Högvads BK
- Full name: Högvads Bollklubb
- Founded: 2001
- Ground: Stråv Holsljunga Sweden
- Chairman: Jan Berndtsson
- League: Division 4 Västergötland Södra
| Home colours |

= Högvads BK =

Swedish football club

Högvads BK is a Swedish football club located in Holsljunga.

==Background==
Högvads BK currently plays in Division 4 Västergötland Södra which is the sixth tier of Swedish football. They play their home matches at the Stråvi in Holsljunga.

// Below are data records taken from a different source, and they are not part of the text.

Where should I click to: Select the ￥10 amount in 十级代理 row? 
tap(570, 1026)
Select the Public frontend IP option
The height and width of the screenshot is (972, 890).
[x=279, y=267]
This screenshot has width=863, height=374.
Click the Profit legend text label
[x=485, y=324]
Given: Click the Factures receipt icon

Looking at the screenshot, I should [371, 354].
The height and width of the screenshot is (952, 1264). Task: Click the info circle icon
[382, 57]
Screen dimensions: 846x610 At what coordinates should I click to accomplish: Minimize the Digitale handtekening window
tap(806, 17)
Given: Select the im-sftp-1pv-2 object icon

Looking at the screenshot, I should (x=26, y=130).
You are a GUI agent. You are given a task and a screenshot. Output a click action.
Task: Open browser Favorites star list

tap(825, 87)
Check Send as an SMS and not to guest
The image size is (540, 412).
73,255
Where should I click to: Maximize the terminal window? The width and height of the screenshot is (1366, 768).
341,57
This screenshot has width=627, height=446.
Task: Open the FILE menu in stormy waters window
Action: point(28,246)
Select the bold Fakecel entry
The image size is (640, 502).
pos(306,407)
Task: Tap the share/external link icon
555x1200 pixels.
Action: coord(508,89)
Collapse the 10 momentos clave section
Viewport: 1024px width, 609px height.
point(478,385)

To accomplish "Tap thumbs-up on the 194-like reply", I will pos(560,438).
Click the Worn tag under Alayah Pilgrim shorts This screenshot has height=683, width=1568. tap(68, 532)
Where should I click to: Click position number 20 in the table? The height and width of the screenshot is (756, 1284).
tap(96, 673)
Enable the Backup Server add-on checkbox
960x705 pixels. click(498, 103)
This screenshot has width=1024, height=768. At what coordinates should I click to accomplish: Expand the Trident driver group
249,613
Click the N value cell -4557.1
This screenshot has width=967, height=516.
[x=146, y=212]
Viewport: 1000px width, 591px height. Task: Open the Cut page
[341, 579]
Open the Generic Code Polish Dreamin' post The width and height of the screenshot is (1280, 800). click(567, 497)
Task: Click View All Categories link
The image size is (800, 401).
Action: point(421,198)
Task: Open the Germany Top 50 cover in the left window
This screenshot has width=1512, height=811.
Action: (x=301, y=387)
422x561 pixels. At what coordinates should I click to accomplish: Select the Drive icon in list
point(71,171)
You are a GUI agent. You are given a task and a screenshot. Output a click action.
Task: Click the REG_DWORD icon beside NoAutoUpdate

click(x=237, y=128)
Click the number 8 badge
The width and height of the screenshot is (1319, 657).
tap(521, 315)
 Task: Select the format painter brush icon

The club is affiliated to Västergötlands Fotbollförbund.

==Season to season==

| Season | Level | Division | Section | Position | Movements |
|---|---|---|---|---|---|
| 2004 | Tier 5 | Division 4 | Västergötland Södra | 6th |  |
| 2005 | Tier 5 | Division 4 | Västergötland Södra | 4th |  |
| 2006* | Tier 6 | Division 4 | Västergötland Södra | 7th |  |
| 2007 | Tier 6 | Division 4 | Västergötland Södra | 5th |  |
| 2008 | Tier 6 | Division 4 | Västergötland Södra | 5th |  |
| 2009 | Tier 6 | Division 4 | Västergötland Södra | 12th | Relegated |
| 2010 | Tier 7 | Division 5 | Västergötland Södra | 1st | Promoted |
| 2011 | Tier 6 | Division 4 | Västergötland Södra |  |  |

- League restructuring in 2006 resulted in a new division being created at Tier 3 and subsequent divisions dropping a level.